In response to Kyiv’s repeated requests for more firepower to breach Russian defensive lines, Germany has agreed to provide the Leopard 2 tank to Ukraine and has let other nations utilising the tank to re-export them.

Due of its many benefits over competing tanks like the British Challenger 2 and the American M1 Abrams, Kiev has been advocating for the Leopard 2 tank in particular.


The Leopard 2 tank has the benefit of being one of the most commonly utilised tanks in the West’s inventory in addition to being one of the best.

Around 20 countries operate the Leopard 2, therefore several of them may contribute a modest number of their tanks to help Ukraine. Ukraine could train crews and handle maintenance more easily if they operated a lot of one model.

Since manufacture started in 1978, more than 3,500 Leopard 2 tanks have been produced.

The tank weighs more than 60 tonnes, has a 120 mm smooth bore cannon, and can hit targets up to five kilometres away. It is made in Germany by Krauss-Maffei Wegmann and Rheinmetall RHMG.DE (3.1 miles).

Nations operating the Leopard include Canada, Denmark, Finland, the Netherlands, Norway, Austria, Poland, Spain, Sweden and Turkey.

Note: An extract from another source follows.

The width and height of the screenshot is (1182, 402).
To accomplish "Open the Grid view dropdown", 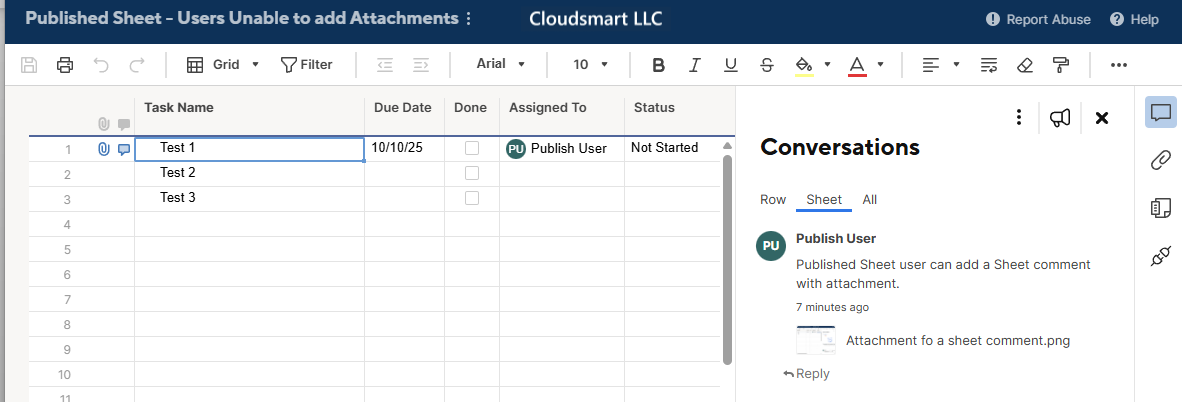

Even though the Leopard 2 tank is frequently employed, it is difficult to find tanks and other heavy weapons in most of the West because many nations significantly scaled back their forces after the fall of the Soviet Union.

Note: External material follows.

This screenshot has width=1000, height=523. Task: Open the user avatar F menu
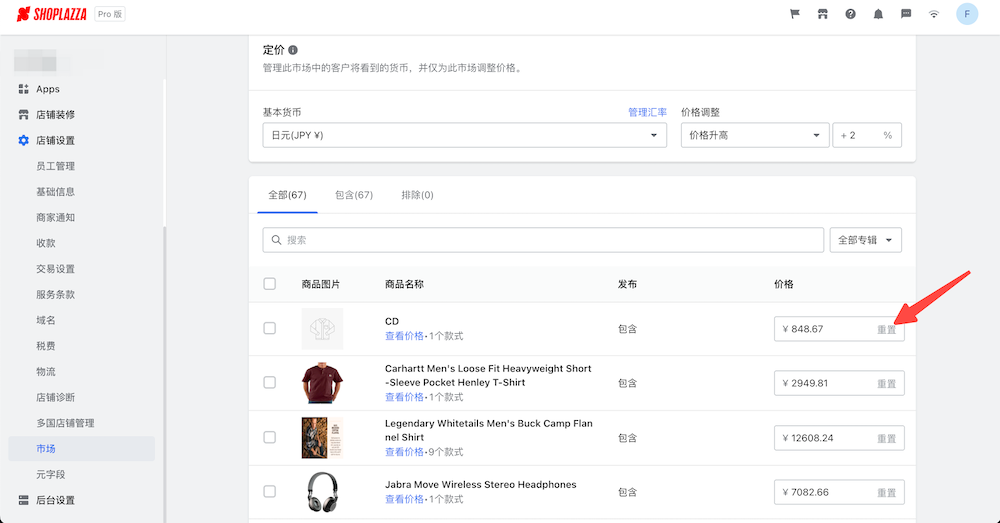966,14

According to German military analyst Carl Schulze, Germany currently has roughly 350 Leopard 2 tanks, compared to about 4,000 combat main tanks at the height of the Cold War.

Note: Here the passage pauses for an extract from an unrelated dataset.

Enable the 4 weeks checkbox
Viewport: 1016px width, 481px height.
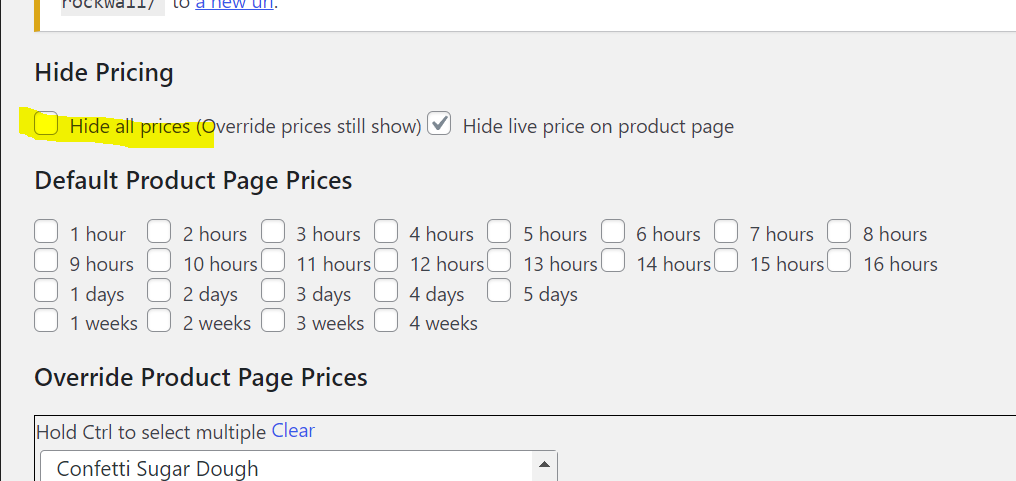point(386,321)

At the same time, purchasing a significant number of Leopard 2 tanks rapidly is all but impossible.

It is against the law for Germany’s defence sector to produce them for stockpiling. Usually, it takes two to three years for governments to receive new tanks they have ordered.

The first new tanks might not leave the factory for at least two years, experts believe, even if output were increased.


According to U.S. sources, the US is about to reverse its earlier strategy and is ready to transfer dozens of the General Dynamics-built M1 Abrams tanks to Ukraine.

However, despite the fact that the M1 Abrams can also run on diesel, they are considered inappropriate for Ukraine due to their gas turbine engines’ high fuel consumption, which would make it difficult for Ukraine to maintain their supply.

Diesel, which burns more efficiently than kerosene and is also more widely available, powers the Leopard 2’s engine.

The British government declared in January that it would supply 14 Challenger 2 combat tanks, or a squadron. However, it is not as popular as the Leopard 2, which reduces the number that may be made available for Ukraine.

Additionally, the Challenger 2’s rifled gun has distinct ammunition needs from the 120 mm smooth bore guns on the M1 Abrams and Leopard 2, which also have them. This limits interoperability.

France stated that all options are on the table and that it was considering sending its Leclerc tank, which has a 120 mm smooth bore cannon. However, it has also stated that the quantity it could send was constrained by French overseas operations and that the tank’s high maintenance requirements made it unsuitable for Ukraine.